For a quick look at the results, you can check out the example outputs below. The model was first trained on the MNIST dataset, which is a collection of handwritten digits. While the dataset is relatively simple, it served as a good starting point. The model is not made to be able to take an input text prompt and generate an image based on that. I'll leave that for another time.

MNIST Results

I later experimented with a different dataset, which I've seen used in this great resource: How Diffusion Models Work. It's a collection of sprites like from some old video game. The dataset is not big, but the images are more complex than MNIST. Here is a preview of the dataset:

Sprites Dataset

The dataset had one small issue - many of the images were repeated with very slight variations. This could have led to the model overfitting on those specific images. That is why the results often collapsed to generating images similar to those in the dataset. I believe that with a more diverse dataset, the model could produce much better results. Anyway, here are some results from the model trained on this dataset:

Sprites Results

Project Details

The project started with me trying out a simple idea without the understanding of how DDPM actually works. The core principle I played around was to add noise to an image and then train a neural network to remove that noise. As you could expect, the results were not very impressive, but not too terrible either. However, I learned a lot from this initial experiment. That gave me the motivation to dive deeper into the topic. I studied various resources, including research papers.

The final implementation is based on the principles outlined in the paper Denoising Diffusion Probabilistic Models. I also drew inspiration from various implementations available online.

Pitfalls

One of the main challenges I faced was understanding the mathematical foundations of diffusion models. The concepts of forward and reverse diffusion processes were not hard to understand.

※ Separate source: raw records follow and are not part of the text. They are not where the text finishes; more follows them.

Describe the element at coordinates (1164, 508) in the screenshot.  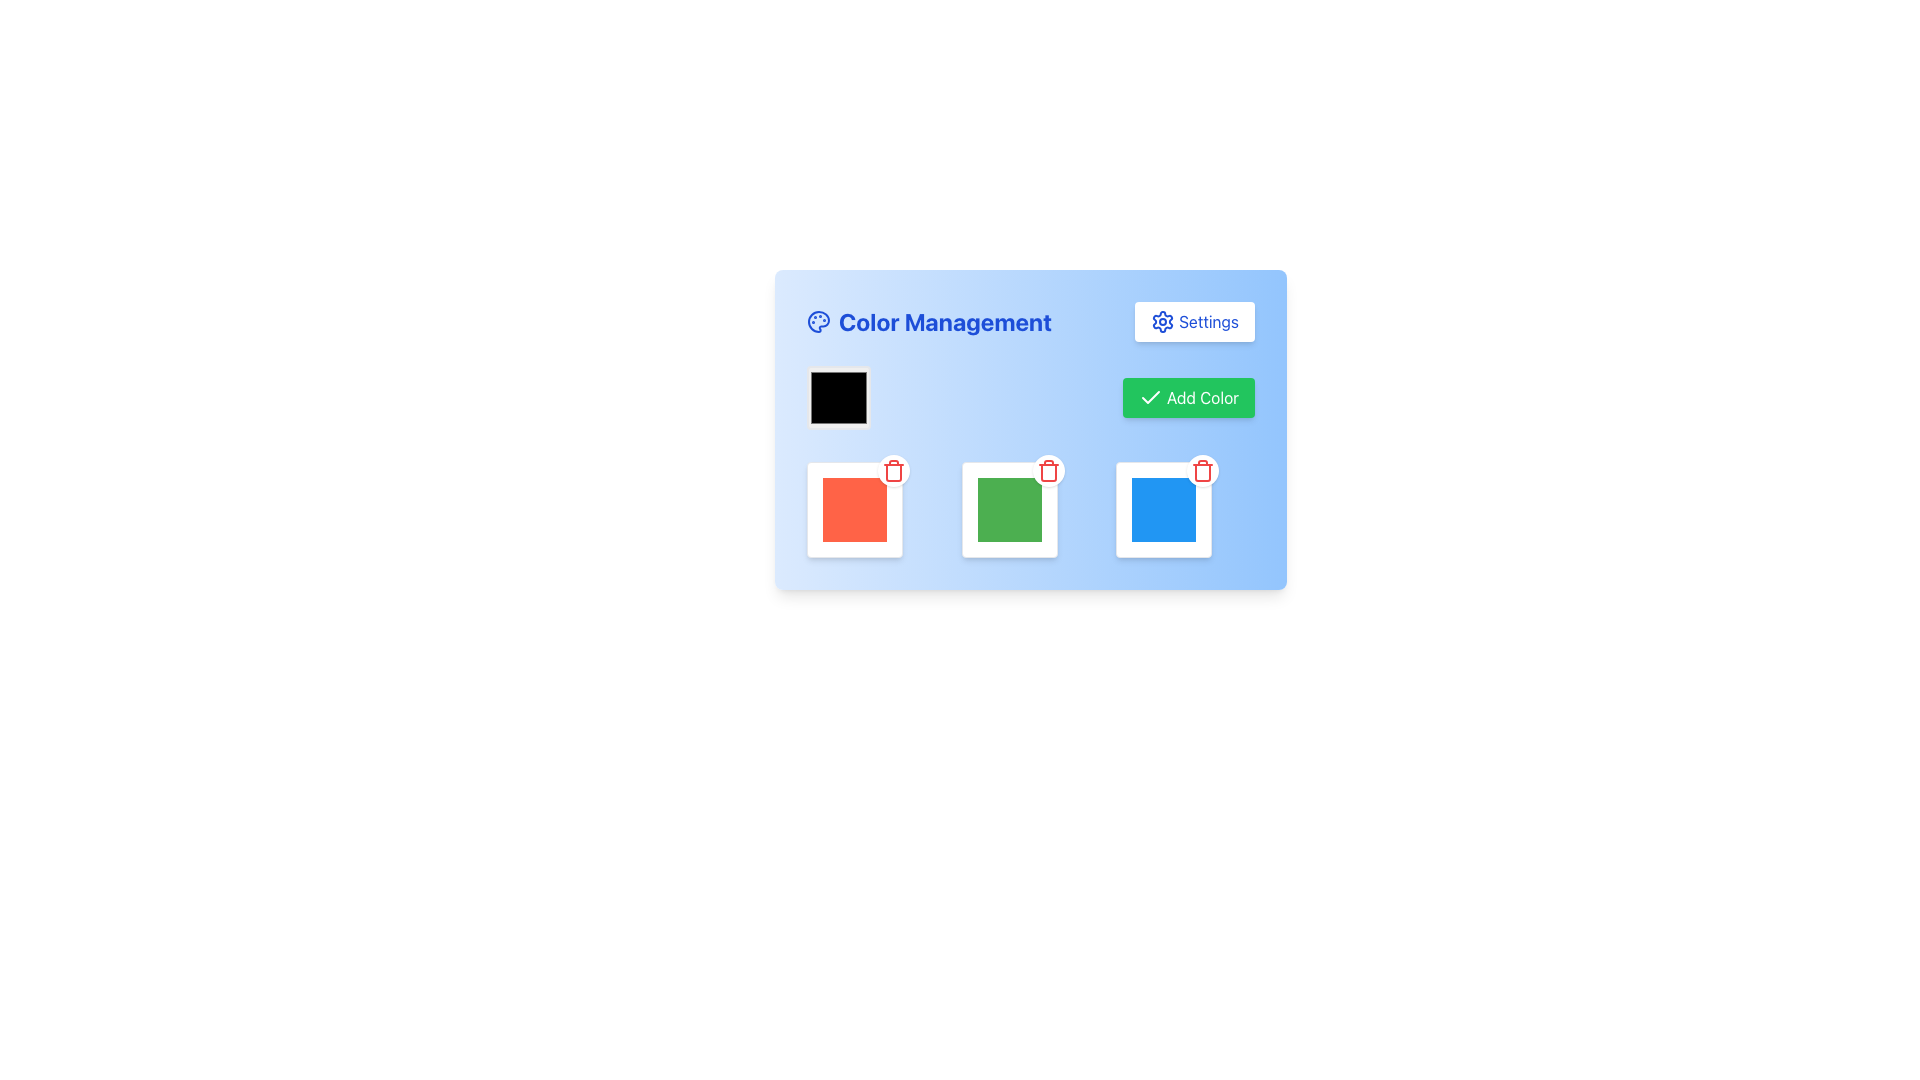
I see `the central part of the bottom-right colored button in the color selection panel` at that location.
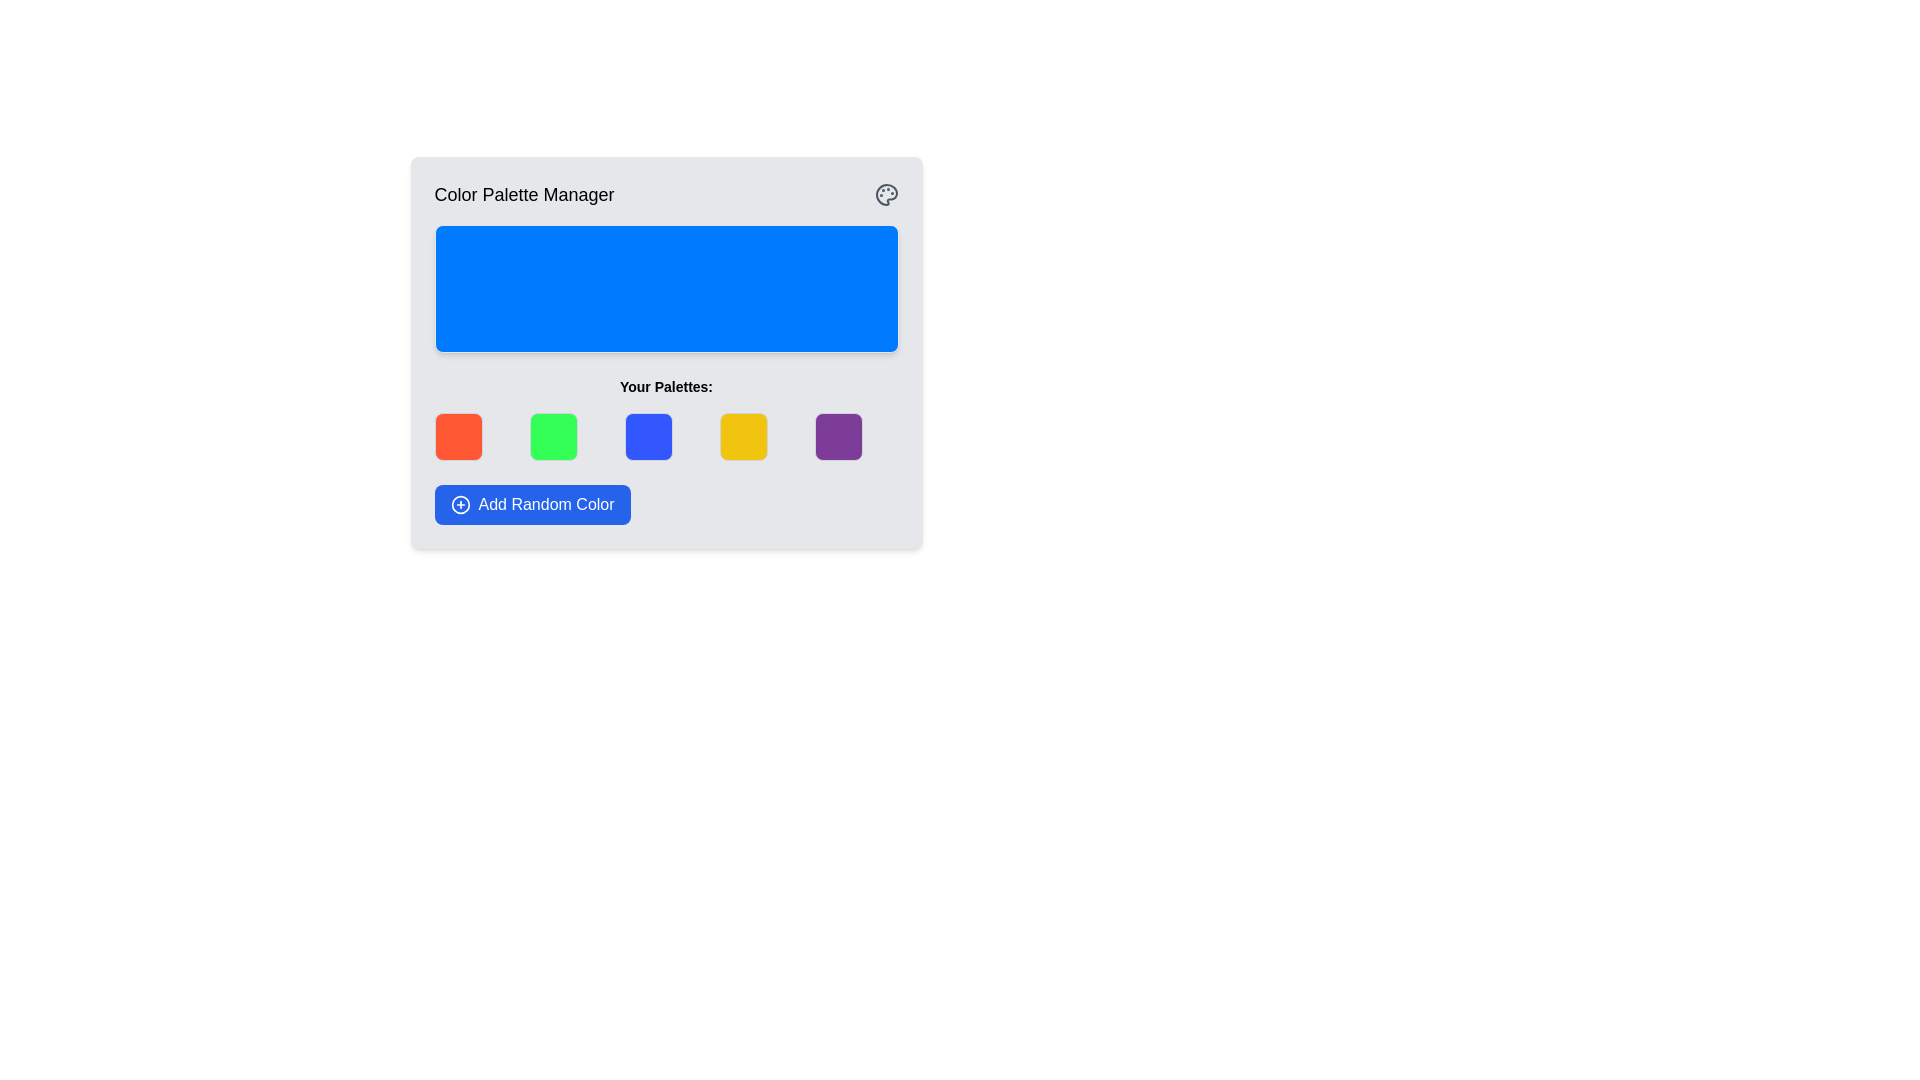  I want to click on the blue color cell in the interactive grid located below the 'Your Palettes:' label, so click(666, 435).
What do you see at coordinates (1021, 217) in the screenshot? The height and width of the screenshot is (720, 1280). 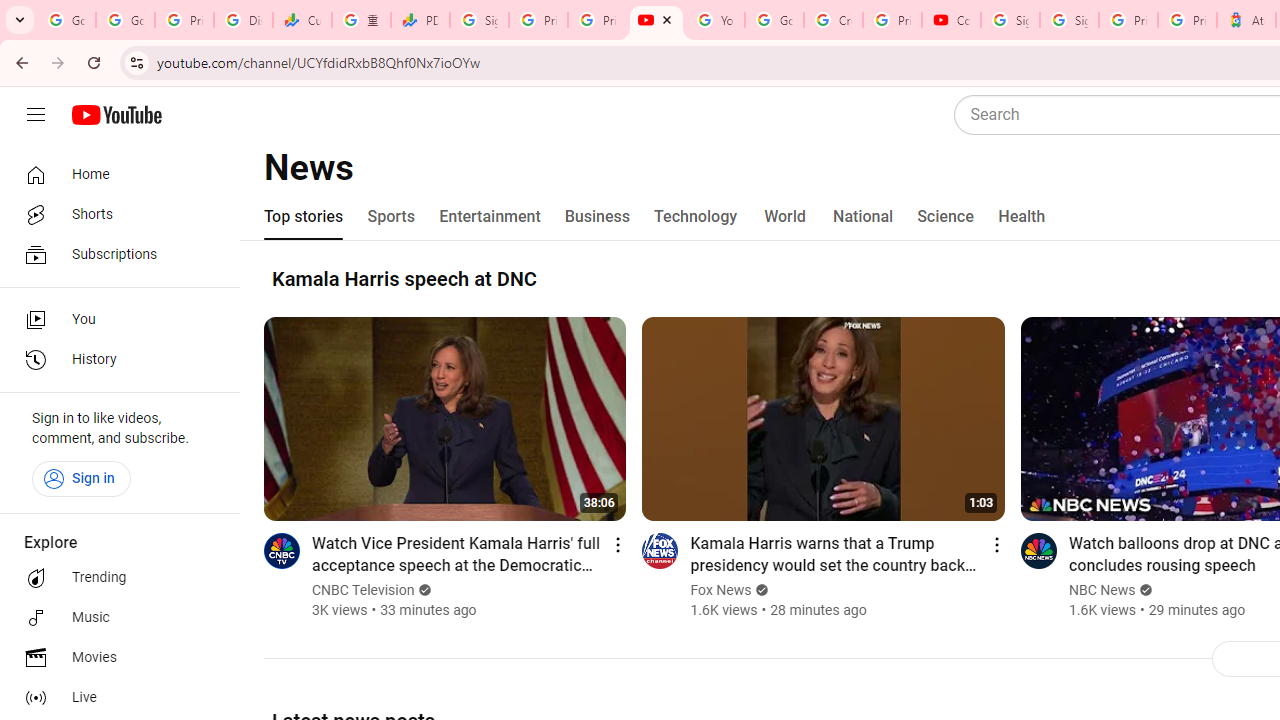 I see `'Health'` at bounding box center [1021, 217].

However, without the use of other key concepts (such as adding additional noise during the denoising process), the model was not able to learn to generate images of sufficient quality.

Fine-tuning the hyperparameters was another challenge. The choice of noise schedule, learning rate, and model architecture had a significant impact on the quality of the generated images. I had to experiment with various configurations to find a setup that worked. The model often produced blurry, low-quality images. Sometimes, it even converged to generating the same image repeatedly, indicating mode collapse. Those issues required me to revisit the training process and make adjustments.

Another challenge was the computational resources required to train the model. Diffusion models are known to be computationally intensive, and training them from scratch requires significant time and resources. I had to optimize the training process and make use of smaller architectures and datasets to make it feasible. Even then, I still had to rent some cloud GPU time to be able to train the model in a reasonable timeframe.